Everyone has to deal with strife. It may be at home with a spouse or kids, at work with an employer or employee, at family functions with brothers and sisters, or at church.
Scripture says, “Only by pride cometh contention” (Prov. 13:10). Strife originates from pride and envy. Failure to resolve strife breeds more controversy and conflict.
Abram did three things to resolve strife with his nephew. First he faced the problem (vs. 8). He went to Lot and addressed the issue of conflict. He knew pretending everything was okay would only make things worse. He was willing to confront his nephew even though it was uncomfortable. He wanted to stop it before it spread and ruined their testimony among the heathen (vs. 7).
He was also willing to compromise (vs. 9). Instead of pointing fingers and stirring up strife he gave Lot first choice of the land. Abram chose the honorable way (Prov. 20:3) exemplifying Paul’s admonition, “Be kindly affectioned one to another with brotherly love; in honour preferring one another;” (Rom. 12:10)

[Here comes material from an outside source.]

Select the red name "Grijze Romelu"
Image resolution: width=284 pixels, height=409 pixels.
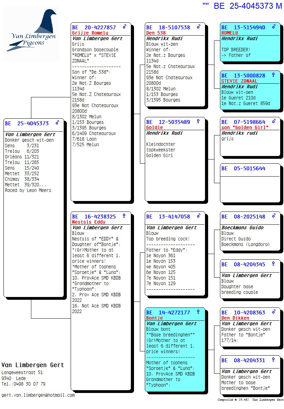coord(90,33)
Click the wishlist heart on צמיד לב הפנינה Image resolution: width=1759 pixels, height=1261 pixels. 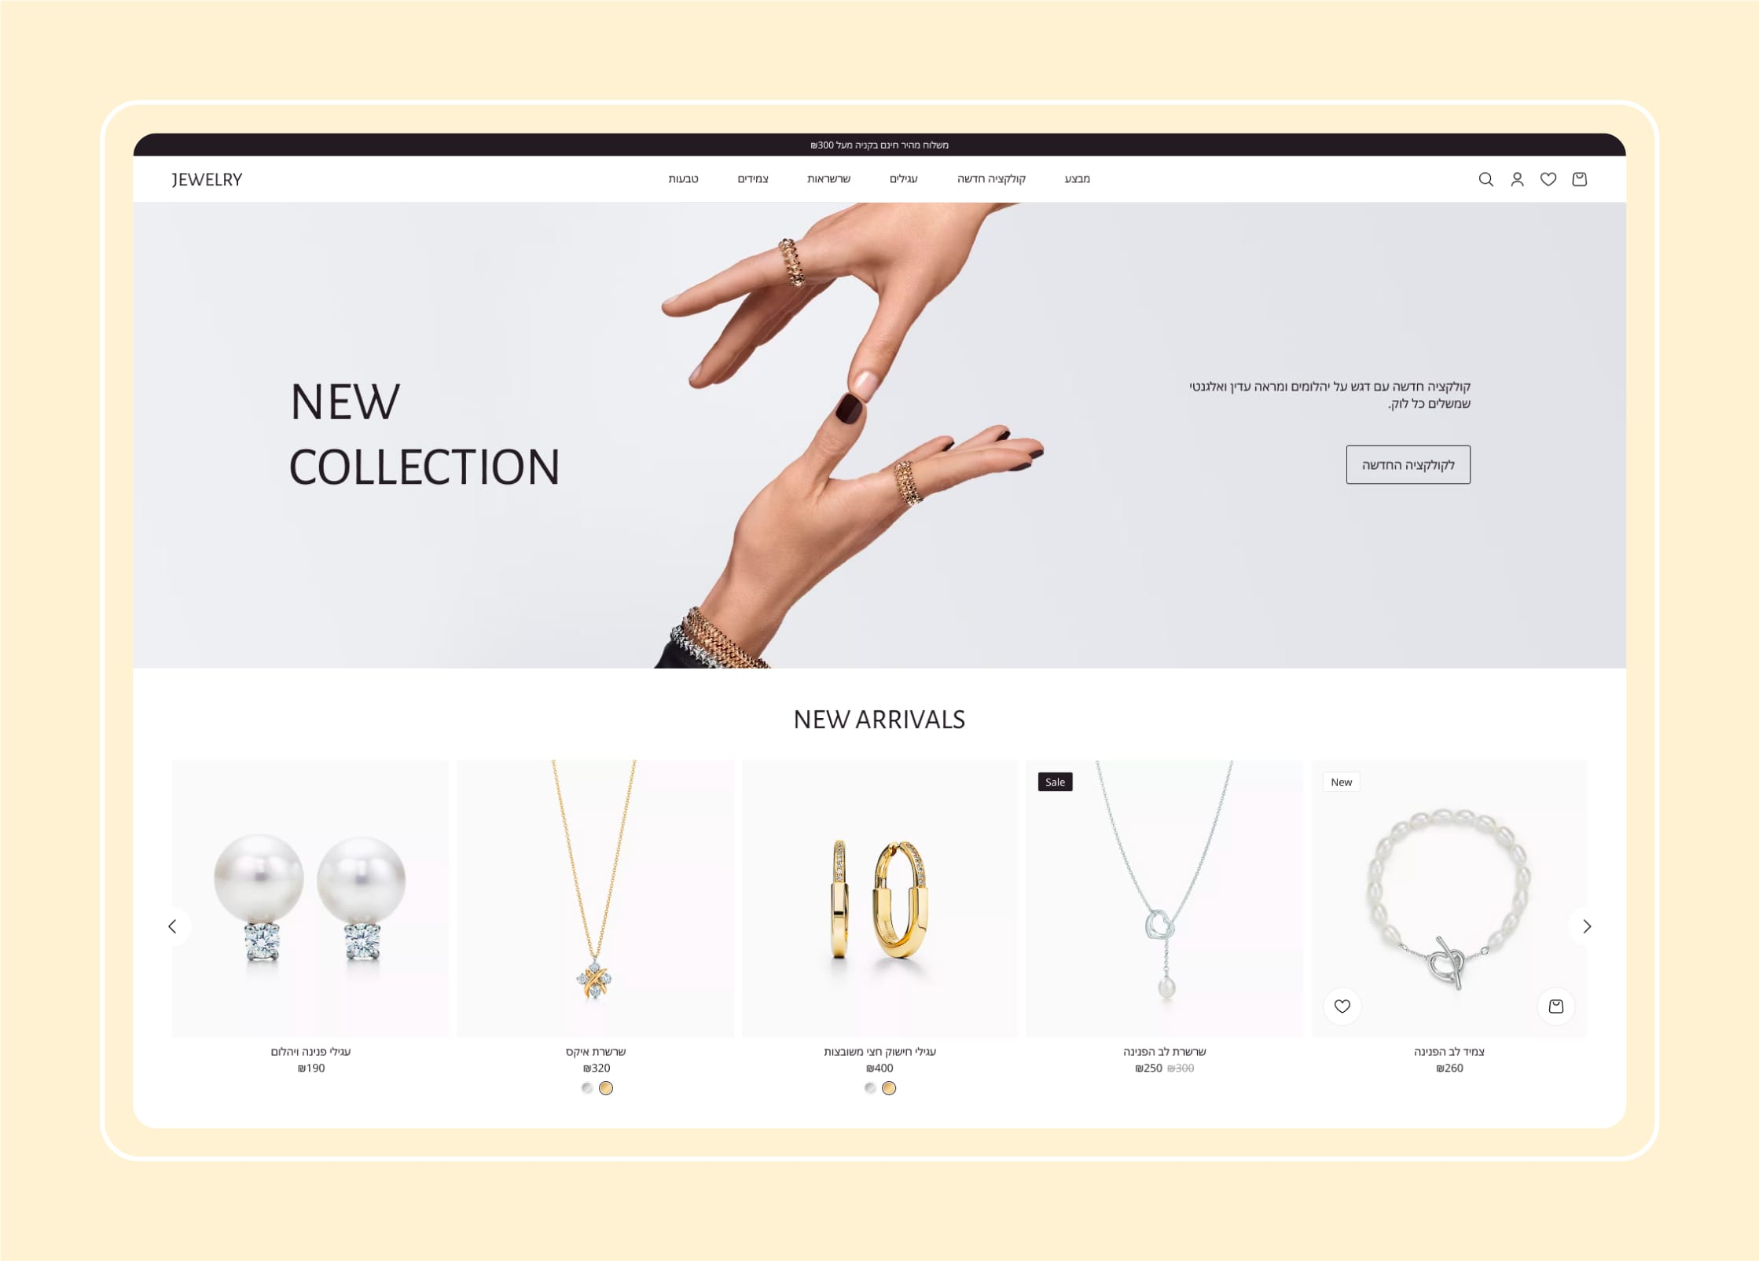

Finally, he didn’t hold a grudge after they came to an agreement. When Lot was in trouble it was Abram who came to the rescue (Gen. 14). But we never read of Abram vilifying Lot for his ill choices, rather he prayed for him (Gen. 18).
I have heard that if horses are attacked in the wild, they will group up together facing inward so they can kick the enemy. Donkeys however do just the opposite; they face the enemy and kick each other! We shouldn’t react like donkeys! Vance Havner said, “Some fights are lost even when you win. A bulldog can whip a skunk, but is it worth it!”